そして1ギル銀貨が10枚で1ゴル金貨と同価値になる。

 この街には銀行がないので本来であれば両替屋でお金を払って両替えをする必要があるのだが、この町に来てから俺がいつもこの店を利用しているせいか、ロストダンジョンで稼いだ銀貨を行商人さんの厚意で無料で金貨に両替してもらっている。

 色んな街を旅しているだけあって、情報通で、ロストダンジョンについての情報なども彼女から聞いた。本当に頭が上がらない。


 俺はぺこりと会釈をすると、応えるように少女がにこりと微笑んだ。なんだか落ち着かなくなった俺は暇を持て余すフリをして町の風景に視線をやった。

 そこで街灯の下に見慣れない三角形がかかっているのに気がついた。


「あの赤い旗は?」


「ああ、あれは感謝の旗ですよ。もうすぐ感謝祭ですからね。町をあげてその準備をしているんです」


「感謝祭?」


「ああ、他の街からいらっしゃった方はご存知ないですよね。家族で美味しい料理を食べたり、歌を歌ったり、普段お世話になっている人に感謝の意を込めて贈り物をするんですよ」


 なるほど。どうやら、この町特有の行事らしく、商店街としても贈り者を買ってくれる客のための雰囲気作りの一環としてこういった飾り付けをするのだろう。

 ちなみにアメリカにも感謝祭という行事があるらしい。おそらくこの世界のものとは由来も意味も異なってくるのだろうが。

 そういえば、今日ロストダンジョンで見かけた探索者の子ども達も、感謝祭のために──と言っていたような気もする。

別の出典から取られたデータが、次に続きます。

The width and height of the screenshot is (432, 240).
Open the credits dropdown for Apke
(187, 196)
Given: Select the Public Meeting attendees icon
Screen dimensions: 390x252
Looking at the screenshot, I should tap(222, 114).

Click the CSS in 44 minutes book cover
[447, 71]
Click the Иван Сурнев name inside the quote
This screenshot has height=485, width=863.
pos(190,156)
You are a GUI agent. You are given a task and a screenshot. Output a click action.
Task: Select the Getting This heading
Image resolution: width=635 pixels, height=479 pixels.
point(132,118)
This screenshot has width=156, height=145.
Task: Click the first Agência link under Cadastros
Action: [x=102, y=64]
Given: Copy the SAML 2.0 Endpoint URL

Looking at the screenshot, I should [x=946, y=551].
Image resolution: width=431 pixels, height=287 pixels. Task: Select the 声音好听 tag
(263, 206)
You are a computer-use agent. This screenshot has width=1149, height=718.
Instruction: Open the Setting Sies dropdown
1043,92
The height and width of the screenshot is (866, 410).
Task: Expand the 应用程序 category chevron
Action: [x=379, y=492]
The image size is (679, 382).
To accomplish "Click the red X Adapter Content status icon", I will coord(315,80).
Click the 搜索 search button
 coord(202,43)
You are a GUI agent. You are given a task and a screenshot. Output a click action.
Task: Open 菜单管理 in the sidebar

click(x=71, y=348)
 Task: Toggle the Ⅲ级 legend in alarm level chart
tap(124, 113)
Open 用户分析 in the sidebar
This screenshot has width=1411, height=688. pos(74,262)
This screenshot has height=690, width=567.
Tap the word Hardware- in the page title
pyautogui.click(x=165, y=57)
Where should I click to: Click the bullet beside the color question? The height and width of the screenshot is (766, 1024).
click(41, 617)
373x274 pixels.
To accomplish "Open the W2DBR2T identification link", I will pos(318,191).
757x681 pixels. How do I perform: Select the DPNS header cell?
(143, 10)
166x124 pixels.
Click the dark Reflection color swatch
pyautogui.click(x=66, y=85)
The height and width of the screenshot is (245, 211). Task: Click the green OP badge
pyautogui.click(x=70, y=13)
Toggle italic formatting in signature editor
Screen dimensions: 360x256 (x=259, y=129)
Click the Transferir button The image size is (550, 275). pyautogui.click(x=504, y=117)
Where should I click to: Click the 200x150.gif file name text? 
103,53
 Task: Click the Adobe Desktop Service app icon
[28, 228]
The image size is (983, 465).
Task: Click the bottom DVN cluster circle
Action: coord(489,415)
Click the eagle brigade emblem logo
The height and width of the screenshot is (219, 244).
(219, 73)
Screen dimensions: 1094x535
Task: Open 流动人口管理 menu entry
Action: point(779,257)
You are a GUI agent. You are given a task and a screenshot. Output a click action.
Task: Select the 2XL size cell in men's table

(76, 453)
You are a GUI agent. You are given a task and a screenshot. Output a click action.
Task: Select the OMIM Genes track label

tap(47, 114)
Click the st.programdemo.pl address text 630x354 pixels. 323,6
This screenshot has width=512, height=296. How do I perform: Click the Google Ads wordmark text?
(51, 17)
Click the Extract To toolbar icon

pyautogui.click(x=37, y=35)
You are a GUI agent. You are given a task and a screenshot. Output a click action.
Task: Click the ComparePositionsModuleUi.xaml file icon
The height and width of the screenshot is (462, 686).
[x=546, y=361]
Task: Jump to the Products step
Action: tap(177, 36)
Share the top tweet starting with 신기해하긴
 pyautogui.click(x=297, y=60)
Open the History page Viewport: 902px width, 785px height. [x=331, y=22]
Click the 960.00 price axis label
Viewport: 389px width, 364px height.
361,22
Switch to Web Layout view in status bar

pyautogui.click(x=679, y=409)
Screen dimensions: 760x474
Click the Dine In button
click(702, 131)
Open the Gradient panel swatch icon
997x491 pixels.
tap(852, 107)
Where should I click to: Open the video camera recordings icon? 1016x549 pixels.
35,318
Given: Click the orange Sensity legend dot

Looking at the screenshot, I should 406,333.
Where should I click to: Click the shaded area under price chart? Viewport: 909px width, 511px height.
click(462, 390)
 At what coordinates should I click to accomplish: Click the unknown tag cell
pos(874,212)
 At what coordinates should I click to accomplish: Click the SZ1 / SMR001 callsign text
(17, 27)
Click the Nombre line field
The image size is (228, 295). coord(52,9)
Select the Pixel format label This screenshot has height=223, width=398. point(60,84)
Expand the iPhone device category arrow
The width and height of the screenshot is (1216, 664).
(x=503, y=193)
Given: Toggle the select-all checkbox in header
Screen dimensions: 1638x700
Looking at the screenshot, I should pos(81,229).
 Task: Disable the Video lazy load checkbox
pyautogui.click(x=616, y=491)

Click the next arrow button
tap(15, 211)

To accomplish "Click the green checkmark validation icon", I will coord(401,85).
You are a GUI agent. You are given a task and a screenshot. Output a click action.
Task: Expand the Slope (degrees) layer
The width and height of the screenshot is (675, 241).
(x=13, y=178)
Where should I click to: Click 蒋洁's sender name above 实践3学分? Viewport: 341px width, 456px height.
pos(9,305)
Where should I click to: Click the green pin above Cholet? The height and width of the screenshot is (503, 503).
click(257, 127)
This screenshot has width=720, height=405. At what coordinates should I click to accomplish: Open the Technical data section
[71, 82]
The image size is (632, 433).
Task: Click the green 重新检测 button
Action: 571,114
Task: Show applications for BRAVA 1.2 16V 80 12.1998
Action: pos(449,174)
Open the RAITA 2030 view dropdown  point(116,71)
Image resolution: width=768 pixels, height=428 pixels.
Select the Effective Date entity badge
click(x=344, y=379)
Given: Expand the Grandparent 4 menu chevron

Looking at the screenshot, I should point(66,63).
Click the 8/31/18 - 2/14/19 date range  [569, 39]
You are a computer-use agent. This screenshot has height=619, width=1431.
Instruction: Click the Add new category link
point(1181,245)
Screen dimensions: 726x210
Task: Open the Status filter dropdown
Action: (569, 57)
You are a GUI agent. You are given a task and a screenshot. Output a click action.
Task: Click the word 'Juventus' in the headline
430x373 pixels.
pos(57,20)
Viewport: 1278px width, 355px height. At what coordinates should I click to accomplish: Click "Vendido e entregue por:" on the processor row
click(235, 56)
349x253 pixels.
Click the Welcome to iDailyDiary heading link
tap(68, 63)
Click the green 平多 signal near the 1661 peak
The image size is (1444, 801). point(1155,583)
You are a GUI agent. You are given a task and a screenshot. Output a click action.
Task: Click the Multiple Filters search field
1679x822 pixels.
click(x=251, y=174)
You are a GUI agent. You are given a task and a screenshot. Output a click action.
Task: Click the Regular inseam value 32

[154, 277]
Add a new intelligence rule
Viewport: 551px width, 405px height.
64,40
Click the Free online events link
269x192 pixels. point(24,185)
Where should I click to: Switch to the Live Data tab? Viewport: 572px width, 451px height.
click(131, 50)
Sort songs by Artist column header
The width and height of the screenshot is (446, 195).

 突如としてこの世界に転移させられた天涯孤独の俺にとっては意味のない行事だが、ただ1人、感謝の言葉を言いたい人物ならいた。

 死にかけていた俺を助けてくれた、年齢も、名前すら知らない一人の少女。

 わかっているのは、翡翠色の目をしているということだけ。

 彼女にはどんなにお礼を言っても言い足りない。

 元々俺は、俺を助けてくれた少女はアプリナには向かったという、あの民宿のじいさんの言葉を信じて、彼女を探しにこの街まで来たのだ。

 一応アプリナに到着した日に聞き込みをしてみたのだが、名前もわからない人物のことを尋ねても、いい反応が返ってくるはずもなかった。もう一つ、有力な手がかりとなり得るものとしては、もしかしたら、彼女の持つスキルは、死んでしまったものすら甦らせる、唯一無二のユニークスキルなのかもしれないということ。

 もしそうなら、彼女を見つけるのはさらに難しくなる。なぜならば、ヤマトの話が真実なら彼女はすでに一線を退き、探索者を引退してしまっている可能性が高い。ロストダンジョンでばったり偶然、というのは期待できないかもしれない。


 だが、せっかくそういうイベントがあるのなら、感謝祭の日までには彼女を見つけてみせる。そしてあの時のお礼を言うのだ。俺は心の中で硬く決意をした。


「ありがとう、また色々と教えてくれて」


 俺は行商人さんから購入した商品と、両替済みの金貨を受け取った。


「いつもありがとうございます。どうぞお気をつけて」


 少女はもう一度、にこりと微笑んだ。